É importante que desde o início, ou seja, a partir do momento em que é efetuada a denúncia, o sistema de justiça penal atue com a devida sensibilidade para com a vítima. De entre os elementos que irão definir se a vítima poderá ou não desenvolver a devida confiança no processo, encontram-se: o modo como as questões são colocadas e como as provas físicas são recolhidas; o ambiente e a atmosfera aos quais as vítimas são expostas aquando da denúncia do crime; e se é ou não fornecida informação cabal sobre o processo. A necessidade de haver uma abordagem que denote sensibilidade para com a vítima continua na fase da investigação e julgamento.

O papel tradicional da vítima em sede de julgamento é frequentemente visto como sendo o de testemunha de acusação. É comum que as vítimas tenham de testemunhar sobre o que lhes aconteceu sem que lhes seja dada uma verdadeira escolha no sentido de saber se gostariam efetivamente de o fazer, ou o modo como gostariam de partilhar esta informação (Edwards, 2004; Wemmers, 2017). As vítimas no papel de testemunhas são obrigadas a dar informações e poderão sentir que não têm qualquer poder. O juiz poderá colocar-lhes questões, bem como o Ministério Público e/ou o advogado de defesa, às quais sentem que têm o dever de responder.

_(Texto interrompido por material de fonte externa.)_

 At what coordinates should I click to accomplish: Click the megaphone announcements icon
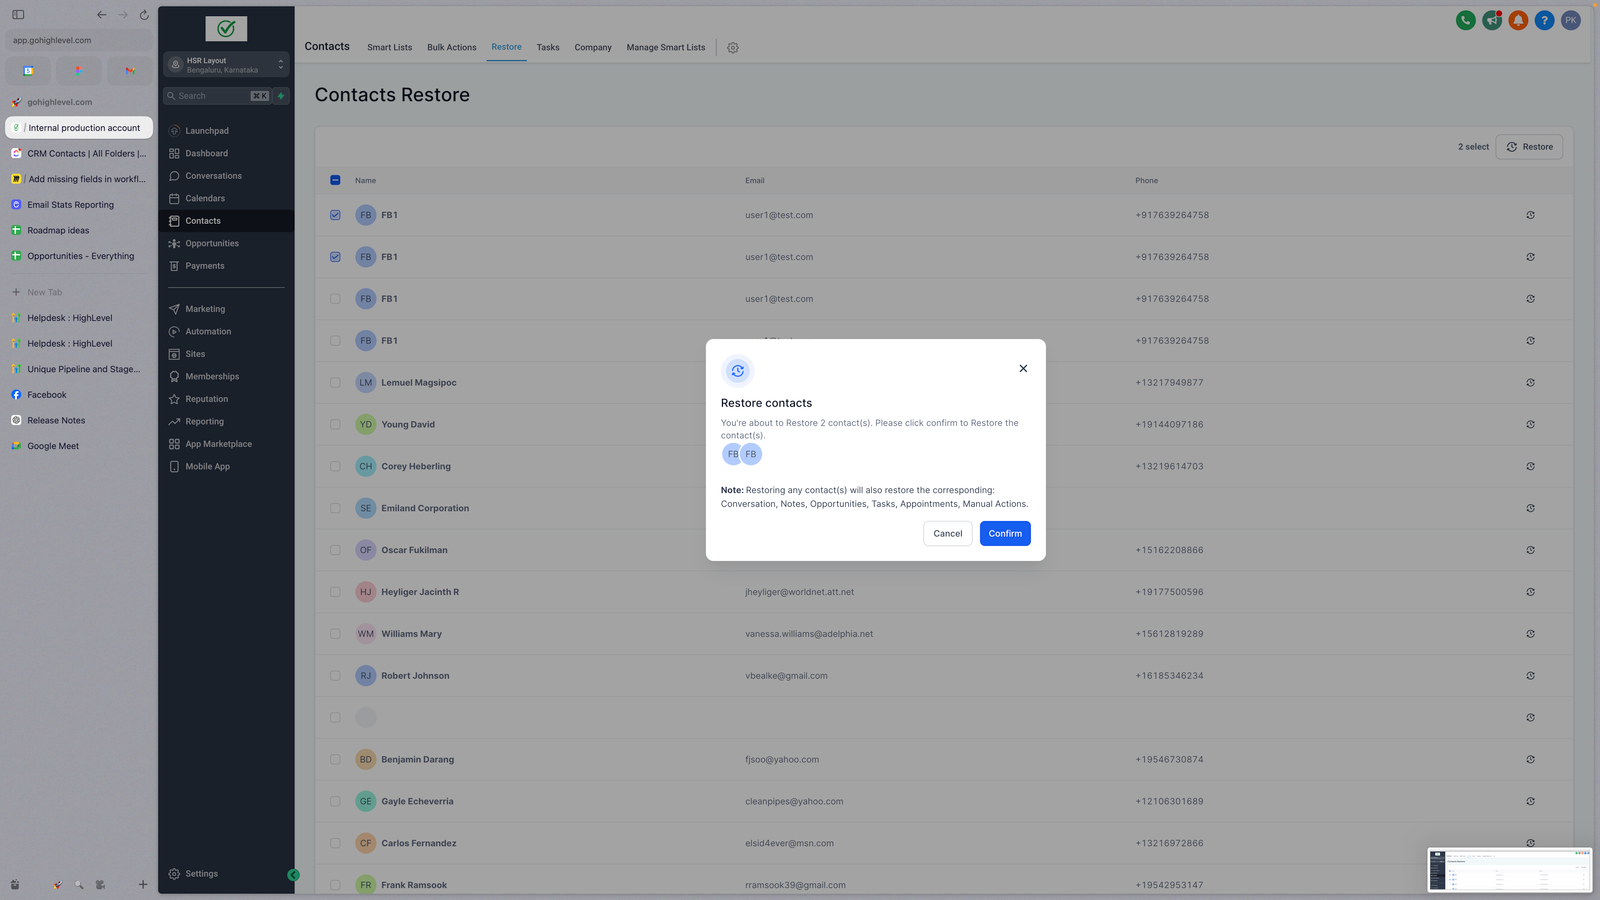click(x=1492, y=20)
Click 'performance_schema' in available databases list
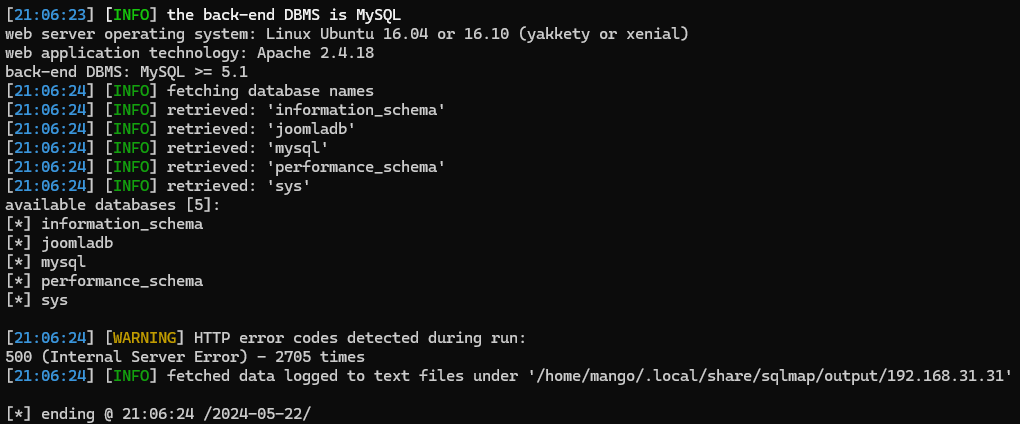Image resolution: width=1020 pixels, height=424 pixels. pyautogui.click(x=122, y=282)
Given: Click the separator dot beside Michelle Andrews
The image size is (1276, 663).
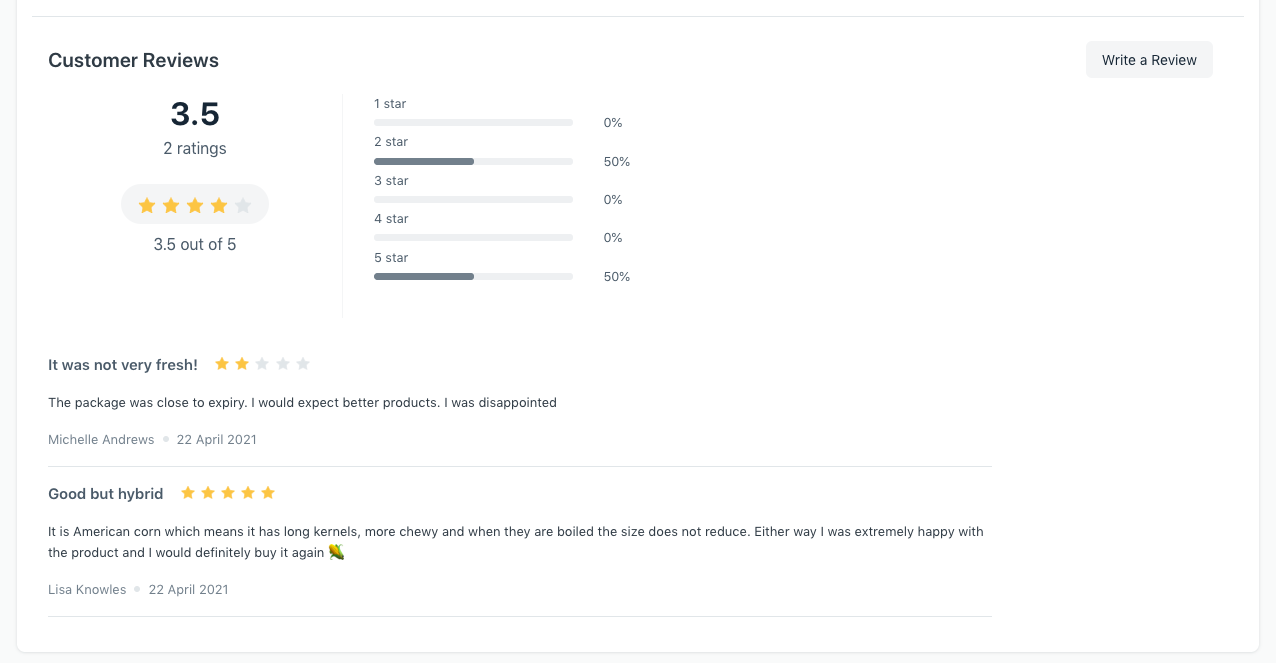Looking at the screenshot, I should (x=165, y=439).
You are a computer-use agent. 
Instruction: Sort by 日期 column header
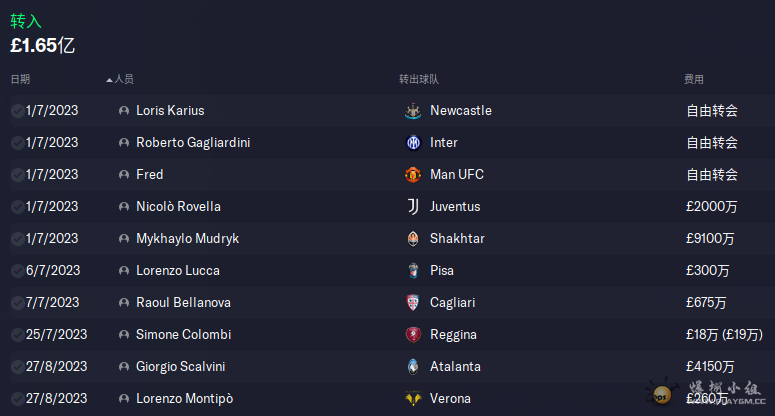(20, 80)
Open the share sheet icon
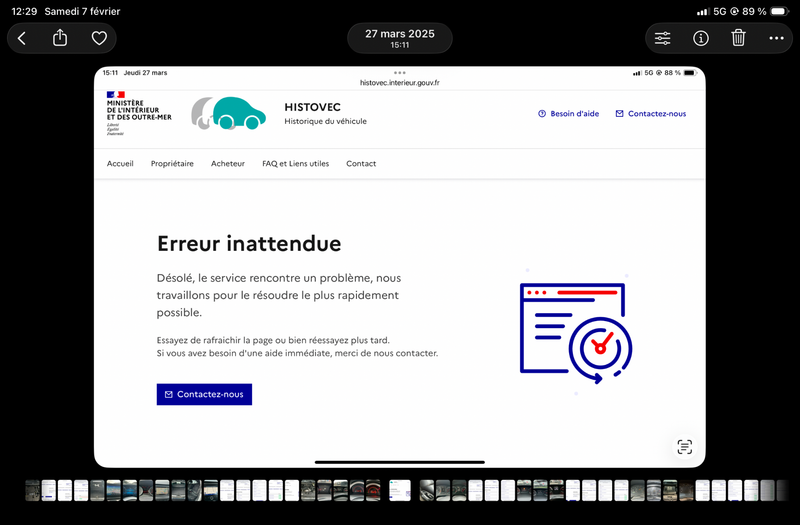 click(x=60, y=38)
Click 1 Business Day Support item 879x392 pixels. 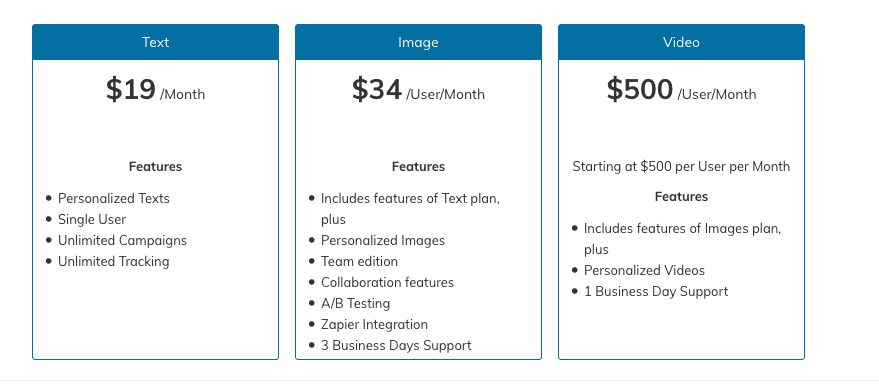coord(656,292)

Alguns países, incluindo os Estados Unidos e o Canadá, oferecem às vítimas a oportunidade de se fazerem ouvir ao permitirem as declarações de impacto da vítima (DIV). Quando esta abordagem é seguida, geralmente a vítima pode submeter ao tribunal uma declaração escrita num formato estabelecido, a qual será depois lida em julgamento. Um dos objetivos destas declarações consiste em permitir que a pessoa ou as pessoas mais diretamente afetadas pelo crime possam dirigir-se ao tribunal aquando do processo de tomada de decisão com uma abordagem que venha personalizar o crime e elevar o estatuto da vítima. Na perspetiva da vítima, as DIV são frequentemente tidas como valiosas na ajuda à recuperação emocional da sua agonia. Tem sido igualmente sugerido que, através das suas declarações, as vítimas possam confrontar o arguido com o impacto causado pelo crime, contribuindo assim para a reabilitação. As DIV poderão igualmente desempenhar um papel importante na determinação da pena: quando o tribunal determina a pena, “deve considerar” quaisquer declarações fornecidas pelas vítimas que descrevam o impacto do crime, bem como o mal e os danos que tenham sofrido. Contudo, o tribunal não tem obrigação de seguir as preferências da vítima, facto que poderá causar frustração.

Outra forma de participação da vítima, maioritariamente presente em países de tradição jurídica francesa, como por exemplo a Argélia, a Bélgica, a República Democrática do Congo ou a França, consiste na possibilidade de a vítima assumir o papel de “parte cível” no âmbito do processo penal. Obedecendo às disposições da respetiva legislação nacional, esta solução poderá permitir que a vítima seja representada por um advogado, que pode dirigir questões às testemunhas e ao arguido, que faz alegações iniciais e finais e que tem acesso à informação contida no processo. As ONG’s, associações de apoio às vítimas e outras entidades poderão ser igualmente representadas como “partes cíveis” em tais processos, em concreto em processos de vitimização em massa ou vitimização estrutural.